*DOCUMENT EXTRACT*.
--- --- ---
The Isostick

The Isostick, a Kickstarter project now in development, is meant to emulate an optical drive in the form of a USB stick.  Although there is nothing new with putting an iso file (optical disk image) on a USB stick, what is unique about this drive is that it fully emulates a drive without actually having to worry about drivers or extra programs.

When plugged in, a computer sees a flash drive and a virtual optical drive.  An excellent feature is that this disk can store multiple “iso” files and select them with a built in utility program. This could be invaluable for a technician or hacker since more than one CD or DVD is often needed to complete a task.

If fully developed, one could expect to attach this “drive” to your keychain and not have to worry about lugging an optical disk around anymore. Also, the activity light is programmable, which is a nice bonus.

Comments

  1. Nice idea, maybe someone can make one which emulates a USB floppy drive as well.
    Being able to install AND run an OS from the same drive by generating a dozen or so generic “fit most machines” images with an autoselecting menu would be pretty useful.
--- --- ---
*STATED TASK*. Reproduce the Isostick article between "If fully developed, one" and "be pretty useful.", inclusive, and swap "keychain" for "lanyard".

*RECORDED INFORMATION*.
--- --- ---
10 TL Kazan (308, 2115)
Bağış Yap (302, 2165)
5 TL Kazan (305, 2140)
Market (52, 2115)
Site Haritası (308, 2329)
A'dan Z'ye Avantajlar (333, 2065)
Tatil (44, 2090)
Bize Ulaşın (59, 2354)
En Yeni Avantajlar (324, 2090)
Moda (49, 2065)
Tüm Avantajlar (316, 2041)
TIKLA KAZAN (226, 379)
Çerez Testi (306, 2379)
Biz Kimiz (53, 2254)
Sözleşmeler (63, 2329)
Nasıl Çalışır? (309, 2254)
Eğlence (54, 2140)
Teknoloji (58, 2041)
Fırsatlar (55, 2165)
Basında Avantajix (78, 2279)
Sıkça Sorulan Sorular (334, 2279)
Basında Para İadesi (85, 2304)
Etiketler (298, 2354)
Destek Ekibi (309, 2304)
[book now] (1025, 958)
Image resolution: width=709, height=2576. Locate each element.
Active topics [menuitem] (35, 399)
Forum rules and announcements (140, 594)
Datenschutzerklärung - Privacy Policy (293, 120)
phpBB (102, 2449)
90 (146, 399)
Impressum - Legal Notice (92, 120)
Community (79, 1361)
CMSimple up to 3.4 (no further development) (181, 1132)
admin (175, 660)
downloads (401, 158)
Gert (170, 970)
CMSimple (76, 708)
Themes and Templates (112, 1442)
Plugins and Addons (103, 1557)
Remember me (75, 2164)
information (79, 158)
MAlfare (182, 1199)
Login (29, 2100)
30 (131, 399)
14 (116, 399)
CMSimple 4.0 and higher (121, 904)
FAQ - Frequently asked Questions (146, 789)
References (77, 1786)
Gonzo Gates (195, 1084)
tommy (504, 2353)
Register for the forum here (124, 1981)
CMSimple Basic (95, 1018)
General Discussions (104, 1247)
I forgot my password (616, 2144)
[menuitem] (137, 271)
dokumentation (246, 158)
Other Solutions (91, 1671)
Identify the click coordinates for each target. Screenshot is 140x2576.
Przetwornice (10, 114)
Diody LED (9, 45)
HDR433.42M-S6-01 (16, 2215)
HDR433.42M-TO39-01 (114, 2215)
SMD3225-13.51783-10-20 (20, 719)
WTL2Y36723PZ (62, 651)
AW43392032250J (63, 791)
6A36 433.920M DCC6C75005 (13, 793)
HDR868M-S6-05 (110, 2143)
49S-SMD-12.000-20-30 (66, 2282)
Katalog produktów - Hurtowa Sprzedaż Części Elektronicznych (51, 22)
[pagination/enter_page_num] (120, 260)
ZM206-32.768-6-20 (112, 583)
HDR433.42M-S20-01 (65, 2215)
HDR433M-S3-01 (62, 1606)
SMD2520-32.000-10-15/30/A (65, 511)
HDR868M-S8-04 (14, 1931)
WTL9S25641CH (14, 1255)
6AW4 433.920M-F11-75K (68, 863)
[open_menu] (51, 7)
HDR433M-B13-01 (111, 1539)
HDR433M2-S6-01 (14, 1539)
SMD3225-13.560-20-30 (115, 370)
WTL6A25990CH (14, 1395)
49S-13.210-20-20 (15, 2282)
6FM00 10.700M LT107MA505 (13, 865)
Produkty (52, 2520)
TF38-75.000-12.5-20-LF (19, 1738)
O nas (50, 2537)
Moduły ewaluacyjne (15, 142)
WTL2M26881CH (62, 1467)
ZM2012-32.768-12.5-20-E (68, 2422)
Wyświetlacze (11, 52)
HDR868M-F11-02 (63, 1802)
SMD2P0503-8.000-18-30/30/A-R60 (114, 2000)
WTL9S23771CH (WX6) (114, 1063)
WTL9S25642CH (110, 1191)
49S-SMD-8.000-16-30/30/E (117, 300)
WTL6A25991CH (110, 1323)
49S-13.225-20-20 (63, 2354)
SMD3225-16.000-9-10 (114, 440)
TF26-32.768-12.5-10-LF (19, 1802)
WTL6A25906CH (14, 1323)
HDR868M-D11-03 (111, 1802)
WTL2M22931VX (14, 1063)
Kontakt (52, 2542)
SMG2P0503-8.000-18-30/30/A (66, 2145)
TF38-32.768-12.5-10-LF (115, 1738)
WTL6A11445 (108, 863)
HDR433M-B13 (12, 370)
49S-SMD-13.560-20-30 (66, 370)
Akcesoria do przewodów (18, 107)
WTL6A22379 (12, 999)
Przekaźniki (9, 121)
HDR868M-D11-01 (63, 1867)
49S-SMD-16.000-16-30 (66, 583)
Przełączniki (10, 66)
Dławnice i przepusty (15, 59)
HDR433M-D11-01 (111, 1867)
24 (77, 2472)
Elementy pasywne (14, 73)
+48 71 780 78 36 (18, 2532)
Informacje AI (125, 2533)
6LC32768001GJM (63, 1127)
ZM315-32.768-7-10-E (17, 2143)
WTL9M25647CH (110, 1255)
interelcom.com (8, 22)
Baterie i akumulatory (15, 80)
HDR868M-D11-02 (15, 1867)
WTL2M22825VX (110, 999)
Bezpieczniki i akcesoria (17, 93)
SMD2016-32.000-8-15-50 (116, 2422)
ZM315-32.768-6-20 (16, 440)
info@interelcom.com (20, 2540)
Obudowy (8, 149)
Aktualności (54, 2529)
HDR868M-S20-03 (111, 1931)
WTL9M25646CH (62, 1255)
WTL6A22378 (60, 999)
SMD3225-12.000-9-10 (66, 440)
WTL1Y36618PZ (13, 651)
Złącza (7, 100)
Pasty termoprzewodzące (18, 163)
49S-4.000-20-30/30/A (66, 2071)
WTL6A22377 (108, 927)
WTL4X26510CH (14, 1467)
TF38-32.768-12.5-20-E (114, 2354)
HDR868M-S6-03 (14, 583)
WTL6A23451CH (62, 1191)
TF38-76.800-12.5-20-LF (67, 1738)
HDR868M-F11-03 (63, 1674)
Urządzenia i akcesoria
--- --- ---
*CORRECT RESPONSE*.
If fully developed, one could expect to attach this “drive” to your lanyard and not have to worry about lugging an optical disk around anymore. Also, the activity light is programmable, which is a nice bonus.

Comments

  1. Nice idea, maybe someone can make one which emulates a USB floppy drive as well.
    Being able to install AND run an OS from the same drive by generating a dozen or so generic “fit most machines” images with an autoselecting menu would be pretty useful.